Item 9. Undertakings.
(a)The undersigned registrant hereby undertakes:
(1)To file, during any period in which offers or sales are being made, a post-effective amendment to this Registration Statement:
(i)To include any prospectus required by section 10(a)(3) of the Securities Act of 1933;
(ii)To reflect in the prospectus any facts or events arising after the effective date of the Registration Statement (or the most recent post-effective amendment thereof) which, individually or in the aggregate, represent a fundamental change in the information set forth in the Registration Statement. Notwithstanding the foregoing, any increase or decrease in volume of securities offered (if the total dollar value of securities offered would not exceed that which was registered) and any deviation from the low or high end of the estimated maximum offering range may be reflected in the form of prospectus filed with the Commission pursuant to Rule 424(b) if, in the aggregate, the changes in volume and price represent no more than a 20 percent change in the maximum aggregate offering price set forth in the “Calculation of Registration Fee” table in the effective Registration Statement;
(iii)To include any material information with respect to the plan of distribution not previously disclosed in the Registration Statement or any material change to such information in the Registration Statement;
provided, however, that paragraphs (1)(i) and (1)(ii) of this section do not apply if the information required to be included in a post-effective amendment by those paragraphs is contained in reports filed with or furnished to the Commission by the registrant pursuant to Section 13 or 15(d) of the Exchange Act that are incorporated by reference in the Registration Statement.

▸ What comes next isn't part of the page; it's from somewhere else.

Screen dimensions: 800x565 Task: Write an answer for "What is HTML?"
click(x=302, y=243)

(2)That, for the purpose of determining any liability under the Securities Act, each such post-effective amendment shall be deemed to be a new registration statement relating to the securities offered therein, and the offering of such securities at that time shall be deemed to be the initial bona fide offering thereof.
(3)To remove from registration by means of a post-effective amendment any of the securities being registered which remain unsold at the termination of the offering.

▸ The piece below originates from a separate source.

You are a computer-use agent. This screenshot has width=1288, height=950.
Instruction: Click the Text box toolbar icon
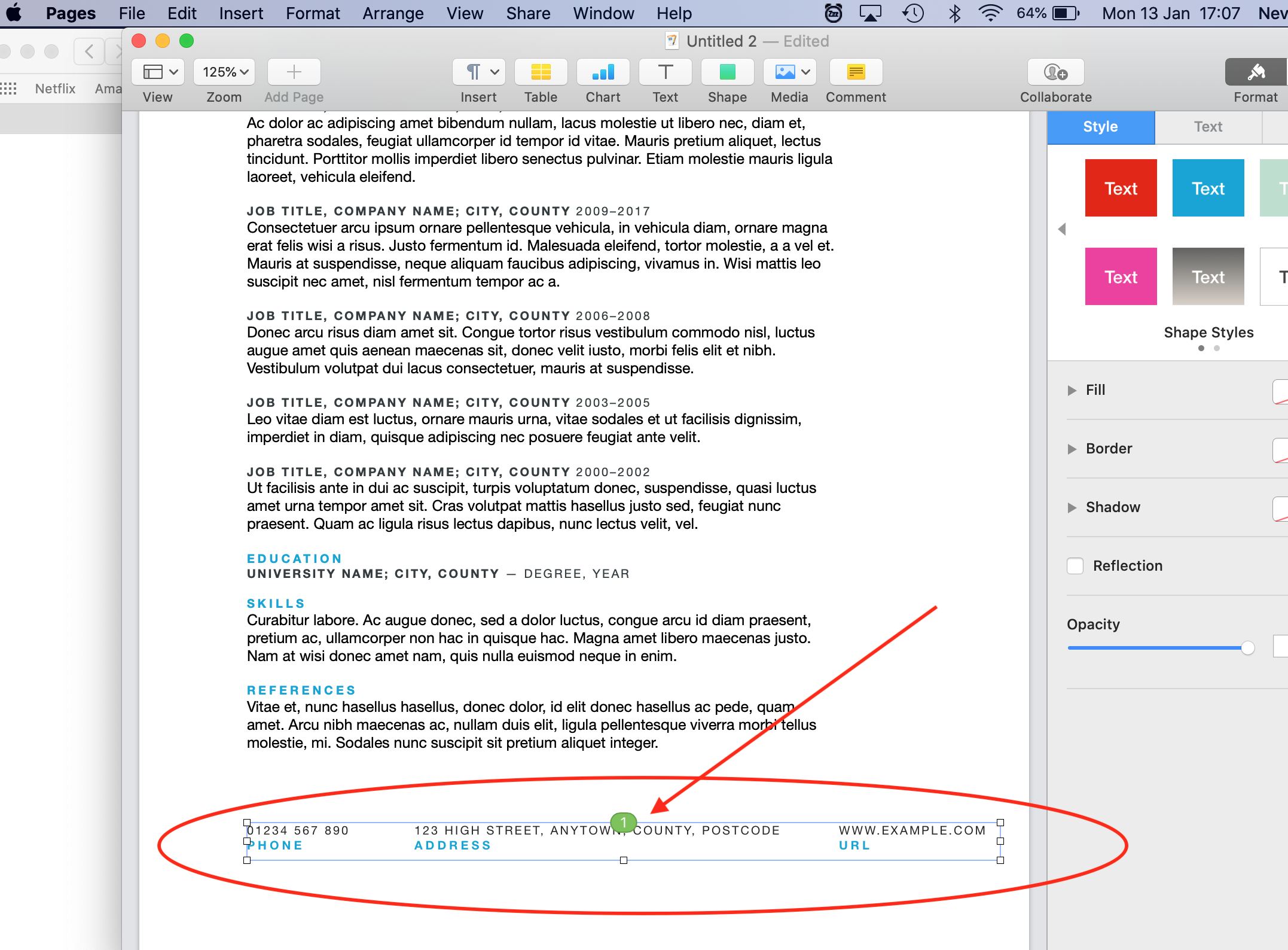pyautogui.click(x=665, y=72)
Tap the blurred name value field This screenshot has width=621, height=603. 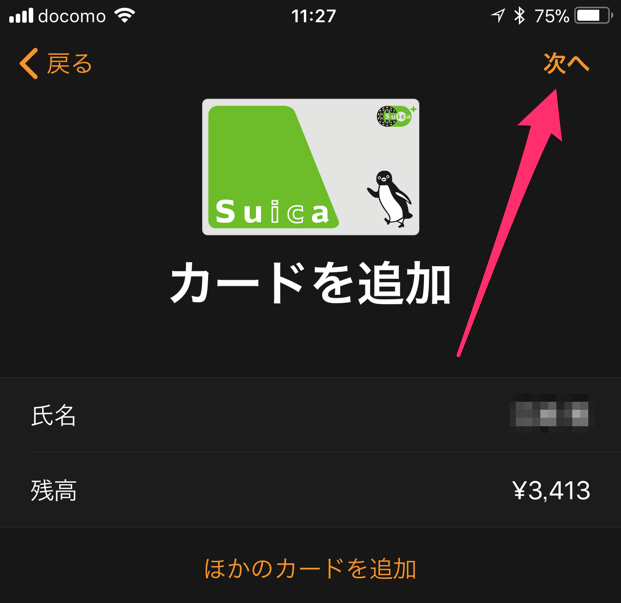(x=549, y=413)

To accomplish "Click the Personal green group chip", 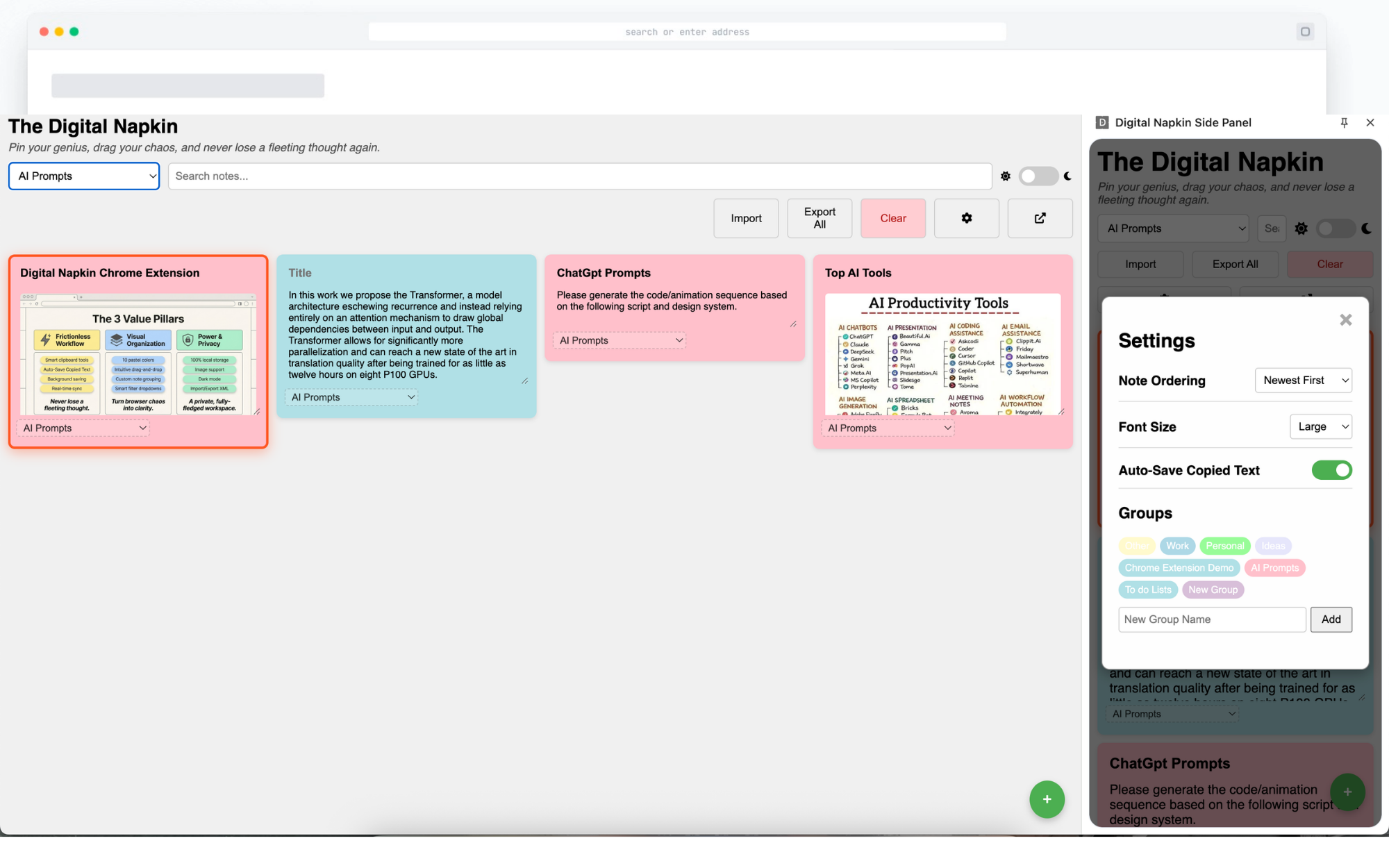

(b)That, for purposes of determining liability under the Securities Act of 1933, each filing of the Registrant’s annual report pursuant to Section 13(a) or Section 15(d) of the Securities Exchange Act of 1934 (and, where applicable, each filing of an employee benefit plan’s annual report pursuant to Section 15(d) of the Securities Exchange Act of 1934) that is incorporated by reference in the Registration Statement shall be deemed to be a new registration statement relating to the securities offered therein, and the offering of such securities at that time shall be deemed to be the initial bona fide offering thereof.

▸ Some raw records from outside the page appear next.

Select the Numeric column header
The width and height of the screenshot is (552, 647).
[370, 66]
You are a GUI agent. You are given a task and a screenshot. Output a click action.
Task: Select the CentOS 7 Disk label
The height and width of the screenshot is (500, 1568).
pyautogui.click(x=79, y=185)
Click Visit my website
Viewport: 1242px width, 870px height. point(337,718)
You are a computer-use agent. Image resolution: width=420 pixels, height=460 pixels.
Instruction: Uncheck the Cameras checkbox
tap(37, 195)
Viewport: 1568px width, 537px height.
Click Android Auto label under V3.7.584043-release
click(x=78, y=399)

(c)Insofar as indemnification for liabilities arising under the Securities Act of 1933 may be permitted to directors, officers and controlling persons of the Registrant pursuant to the foregoing provisions, or otherwise, the Registrant has been advised that in the opinion of the Commission such indemnification is against public policy as expressed in
the Securities Act and is, therefore, unenforceable. In the event that a claim for indemnification against such liabilities (other than the payment by the Registrant of expenses incurred or paid by a director, officer or controlling person of the Registrant in the successful defense of any action, suit or proceeding) is asserted by such director, officer or controlling person in connection with the securities being registered, the Registrant will, unless in the opinion of its counsel the matter has been settled by controlling precedent, submit to a court of appropriate jurisdiction the question whether such indemnification by it is against public policy as expressed in the Securities Act and will be governed by the final adjudication of such issue.